#### [SOAL TERTULIS]
Salin ulang semua baris materi berikut kata demi kata, tanpa mengubah apa pun.

#### [KUTIPAN MATERI]
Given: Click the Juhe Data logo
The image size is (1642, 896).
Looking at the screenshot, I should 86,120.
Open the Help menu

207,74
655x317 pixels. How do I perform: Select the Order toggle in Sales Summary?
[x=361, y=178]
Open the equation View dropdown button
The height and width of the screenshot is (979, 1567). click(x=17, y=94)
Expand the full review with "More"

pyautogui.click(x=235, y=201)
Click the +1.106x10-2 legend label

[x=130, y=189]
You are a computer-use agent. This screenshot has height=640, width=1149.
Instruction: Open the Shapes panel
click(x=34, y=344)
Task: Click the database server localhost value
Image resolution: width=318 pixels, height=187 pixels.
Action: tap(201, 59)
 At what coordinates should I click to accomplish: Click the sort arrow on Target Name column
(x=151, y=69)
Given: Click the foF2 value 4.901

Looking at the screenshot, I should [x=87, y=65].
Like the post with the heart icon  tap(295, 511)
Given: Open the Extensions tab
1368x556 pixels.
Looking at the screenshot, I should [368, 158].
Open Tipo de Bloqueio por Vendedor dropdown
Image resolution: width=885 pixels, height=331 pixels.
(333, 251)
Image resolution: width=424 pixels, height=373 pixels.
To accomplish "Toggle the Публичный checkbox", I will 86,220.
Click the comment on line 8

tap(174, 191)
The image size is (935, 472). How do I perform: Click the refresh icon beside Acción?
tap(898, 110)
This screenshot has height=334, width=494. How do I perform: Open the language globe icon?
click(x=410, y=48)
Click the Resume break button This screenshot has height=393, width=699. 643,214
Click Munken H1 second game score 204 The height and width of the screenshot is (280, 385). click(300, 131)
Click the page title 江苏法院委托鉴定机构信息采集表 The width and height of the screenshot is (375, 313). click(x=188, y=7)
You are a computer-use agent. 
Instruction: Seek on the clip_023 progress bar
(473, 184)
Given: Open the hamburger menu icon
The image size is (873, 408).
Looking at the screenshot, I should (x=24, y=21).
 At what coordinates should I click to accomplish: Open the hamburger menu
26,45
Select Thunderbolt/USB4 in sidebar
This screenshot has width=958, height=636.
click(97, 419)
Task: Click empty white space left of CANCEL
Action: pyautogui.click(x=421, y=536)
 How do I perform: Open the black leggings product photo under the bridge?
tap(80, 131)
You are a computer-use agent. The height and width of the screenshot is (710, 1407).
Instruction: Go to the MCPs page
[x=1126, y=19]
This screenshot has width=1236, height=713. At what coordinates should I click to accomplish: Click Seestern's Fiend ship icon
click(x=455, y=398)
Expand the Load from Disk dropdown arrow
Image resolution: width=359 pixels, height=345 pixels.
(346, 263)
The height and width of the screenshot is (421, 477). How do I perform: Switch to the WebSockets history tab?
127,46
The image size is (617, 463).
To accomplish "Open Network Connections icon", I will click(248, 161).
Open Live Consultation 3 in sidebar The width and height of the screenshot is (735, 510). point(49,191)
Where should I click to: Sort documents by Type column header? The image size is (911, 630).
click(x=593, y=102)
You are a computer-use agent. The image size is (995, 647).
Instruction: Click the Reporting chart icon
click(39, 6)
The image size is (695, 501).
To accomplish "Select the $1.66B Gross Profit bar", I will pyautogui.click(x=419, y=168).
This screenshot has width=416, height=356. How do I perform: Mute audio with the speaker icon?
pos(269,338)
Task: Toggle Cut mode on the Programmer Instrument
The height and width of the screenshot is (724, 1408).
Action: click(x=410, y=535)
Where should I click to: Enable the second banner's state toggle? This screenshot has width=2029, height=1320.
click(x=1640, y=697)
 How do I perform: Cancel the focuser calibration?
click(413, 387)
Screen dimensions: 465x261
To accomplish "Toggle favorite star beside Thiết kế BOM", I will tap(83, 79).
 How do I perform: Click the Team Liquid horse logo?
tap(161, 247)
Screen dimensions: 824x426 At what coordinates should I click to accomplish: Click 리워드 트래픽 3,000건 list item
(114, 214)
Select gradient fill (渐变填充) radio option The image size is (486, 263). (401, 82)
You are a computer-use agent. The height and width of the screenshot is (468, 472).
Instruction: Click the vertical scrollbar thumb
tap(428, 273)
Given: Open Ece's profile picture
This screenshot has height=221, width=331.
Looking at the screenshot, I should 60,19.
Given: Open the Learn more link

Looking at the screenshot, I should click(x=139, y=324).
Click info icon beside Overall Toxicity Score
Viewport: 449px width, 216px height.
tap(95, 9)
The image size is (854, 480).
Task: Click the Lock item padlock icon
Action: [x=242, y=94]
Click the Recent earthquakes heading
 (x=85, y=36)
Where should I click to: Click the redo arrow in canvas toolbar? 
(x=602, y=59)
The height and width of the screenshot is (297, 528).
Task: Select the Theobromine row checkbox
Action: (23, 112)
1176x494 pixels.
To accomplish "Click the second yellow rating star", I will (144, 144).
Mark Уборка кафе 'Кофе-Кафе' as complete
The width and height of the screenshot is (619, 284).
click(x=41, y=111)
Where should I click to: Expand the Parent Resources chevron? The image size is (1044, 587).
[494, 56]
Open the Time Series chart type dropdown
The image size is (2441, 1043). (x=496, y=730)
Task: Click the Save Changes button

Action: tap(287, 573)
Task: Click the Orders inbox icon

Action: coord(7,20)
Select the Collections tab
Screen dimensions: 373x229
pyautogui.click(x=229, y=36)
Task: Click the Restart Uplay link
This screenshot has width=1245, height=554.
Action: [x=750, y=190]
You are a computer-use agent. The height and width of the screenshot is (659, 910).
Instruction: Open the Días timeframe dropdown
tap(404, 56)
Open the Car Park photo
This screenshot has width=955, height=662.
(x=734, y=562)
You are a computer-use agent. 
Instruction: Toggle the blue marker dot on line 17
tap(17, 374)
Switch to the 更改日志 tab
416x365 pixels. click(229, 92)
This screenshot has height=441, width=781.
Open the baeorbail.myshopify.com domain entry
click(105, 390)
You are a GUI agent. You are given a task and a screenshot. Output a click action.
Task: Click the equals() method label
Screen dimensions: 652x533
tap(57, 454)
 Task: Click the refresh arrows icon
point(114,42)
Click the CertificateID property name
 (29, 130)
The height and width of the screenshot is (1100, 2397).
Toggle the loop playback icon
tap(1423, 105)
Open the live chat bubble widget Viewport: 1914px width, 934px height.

#### [JAWABAN]
Given: Click the Juhe Data logo
The image size is (1642, 896).
Looking at the screenshot, I should 86,120.
Open the Help menu

207,74
655x317 pixels. How do I perform: Select the Order toggle in Sales Summary?
[x=361, y=178]
Open the equation View dropdown button
The height and width of the screenshot is (979, 1567). click(x=17, y=94)
Expand the full review with "More"

pyautogui.click(x=235, y=201)
Click the +1.106x10-2 legend label

[x=130, y=189]
You are a computer-use agent. This screenshot has height=640, width=1149.
Instruction: Open the Shapes panel
click(x=34, y=344)
Task: Click the database server localhost value
Image resolution: width=318 pixels, height=187 pixels.
Action: tap(201, 59)
 At what coordinates should I click to accomplish: Click the sort arrow on Target Name column
(x=151, y=69)
Given: Click the foF2 value 4.901

Looking at the screenshot, I should [x=87, y=65].
Like the post with the heart icon  tap(295, 511)
Given: Open the Extensions tab
1368x556 pixels.
Looking at the screenshot, I should [368, 158].
Open Tipo de Bloqueio por Vendedor dropdown
Image resolution: width=885 pixels, height=331 pixels.
(333, 251)
Image resolution: width=424 pixels, height=373 pixels.
To accomplish "Toggle the Публичный checkbox", I will 86,220.
Click the comment on line 8

tap(174, 191)
The image size is (935, 472). How do I perform: Click the refresh icon beside Acción?
tap(898, 110)
This screenshot has height=334, width=494. How do I perform: Open the language globe icon?
click(x=410, y=48)
Click the Resume break button This screenshot has height=393, width=699. 643,214
Click Munken H1 second game score 204 The height and width of the screenshot is (280, 385). click(300, 131)
Click the page title 江苏法院委托鉴定机构信息采集表 The width and height of the screenshot is (375, 313). click(x=188, y=7)
You are a computer-use agent. 
Instruction: Seek on the clip_023 progress bar
(473, 184)
Given: Open the hamburger menu icon
The image size is (873, 408).
Looking at the screenshot, I should (x=24, y=21).
 At what coordinates should I click to accomplish: Open the hamburger menu
26,45
Select Thunderbolt/USB4 in sidebar
This screenshot has width=958, height=636.
click(97, 419)
Task: Click empty white space left of CANCEL
Action: pyautogui.click(x=421, y=536)
 How do I perform: Open the black leggings product photo under the bridge?
tap(80, 131)
You are a computer-use agent. The height and width of the screenshot is (710, 1407).
Instruction: Go to the MCPs page
[x=1126, y=19]
This screenshot has width=1236, height=713. At what coordinates should I click to accomplish: Click Seestern's Fiend ship icon
click(x=455, y=398)
Expand the Load from Disk dropdown arrow
Image resolution: width=359 pixels, height=345 pixels.
(346, 263)
The height and width of the screenshot is (421, 477). How do I perform: Switch to the WebSockets history tab?
127,46
The image size is (617, 463).
To accomplish "Open Network Connections icon", I will click(248, 161).
Open Live Consultation 3 in sidebar The width and height of the screenshot is (735, 510). point(49,191)
Where should I click to: Sort documents by Type column header? The image size is (911, 630).
click(x=593, y=102)
You are a computer-use agent. The image size is (995, 647).
Instruction: Click the Reporting chart icon
click(39, 6)
The image size is (695, 501).
To accomplish "Select the $1.66B Gross Profit bar", I will pyautogui.click(x=419, y=168).
This screenshot has width=416, height=356. How do I perform: Mute audio with the speaker icon?
pos(269,338)
Task: Toggle Cut mode on the Programmer Instrument
The height and width of the screenshot is (724, 1408).
Action: click(x=410, y=535)
Where should I click to: Enable the second banner's state toggle? This screenshot has width=2029, height=1320.
click(x=1640, y=697)
 How do I perform: Cancel the focuser calibration?
click(413, 387)
Screen dimensions: 465x261
To accomplish "Toggle favorite star beside Thiết kế BOM", I will tap(83, 79).
 How do I perform: Click the Team Liquid horse logo?
tap(161, 247)
Screen dimensions: 824x426 At what coordinates should I click to accomplish: Click 리워드 트래픽 3,000건 list item
(114, 214)
Select gradient fill (渐变填充) radio option The image size is (486, 263). (401, 82)
You are a computer-use agent. The height and width of the screenshot is (468, 472).
Instruction: Click the vertical scrollbar thumb
tap(428, 273)
Given: Open Ece's profile picture
This screenshot has height=221, width=331.
Looking at the screenshot, I should 60,19.
Given: Open the Learn more link

Looking at the screenshot, I should click(x=139, y=324).
Click info icon beside Overall Toxicity Score
Viewport: 449px width, 216px height.
tap(95, 9)
The image size is (854, 480).
Task: Click the Lock item padlock icon
Action: [x=242, y=94]
Click the Recent earthquakes heading
 (x=85, y=36)
Where should I click to: Click the redo arrow in canvas toolbar? 
(x=602, y=59)
The height and width of the screenshot is (297, 528).
Task: Select the Theobromine row checkbox
Action: (23, 112)
1176x494 pixels.
To accomplish "Click the second yellow rating star", I will (144, 144).
Mark Уборка кафе 'Кофе-Кафе' as complete
The width and height of the screenshot is (619, 284).
click(x=41, y=111)
Where should I click to: Expand the Parent Resources chevron? The image size is (1044, 587).
[494, 56]
Open the Time Series chart type dropdown
The image size is (2441, 1043). (x=496, y=730)
Task: Click the Save Changes button

Action: tap(287, 573)
Task: Click the Orders inbox icon

Action: coord(7,20)
Select the Collections tab
Screen dimensions: 373x229
pyautogui.click(x=229, y=36)
Task: Click the Restart Uplay link
This screenshot has width=1245, height=554.
Action: [x=750, y=190]
You are a computer-use agent. The height and width of the screenshot is (659, 910).
Instruction: Open the Días timeframe dropdown
tap(404, 56)
Open the Car Park photo
This screenshot has width=955, height=662.
(x=734, y=562)
You are a computer-use agent. 
Instruction: Toggle the blue marker dot on line 17
tap(17, 374)
Switch to the 更改日志 tab
416x365 pixels. click(229, 92)
This screenshot has height=441, width=781.
Open the baeorbail.myshopify.com domain entry
click(105, 390)
You are a GUI agent. You are given a task and a screenshot. Output a click action.
Task: Click the equals() method label
Screen dimensions: 652x533
tap(57, 454)
 Task: Click the refresh arrows icon
point(114,42)
Click the CertificateID property name
 (29, 130)
The height and width of the screenshot is (1100, 2397).
Toggle the loop playback icon
tap(1423, 105)
Open the live chat bubble widget Viewport: 1914px width, 934px height.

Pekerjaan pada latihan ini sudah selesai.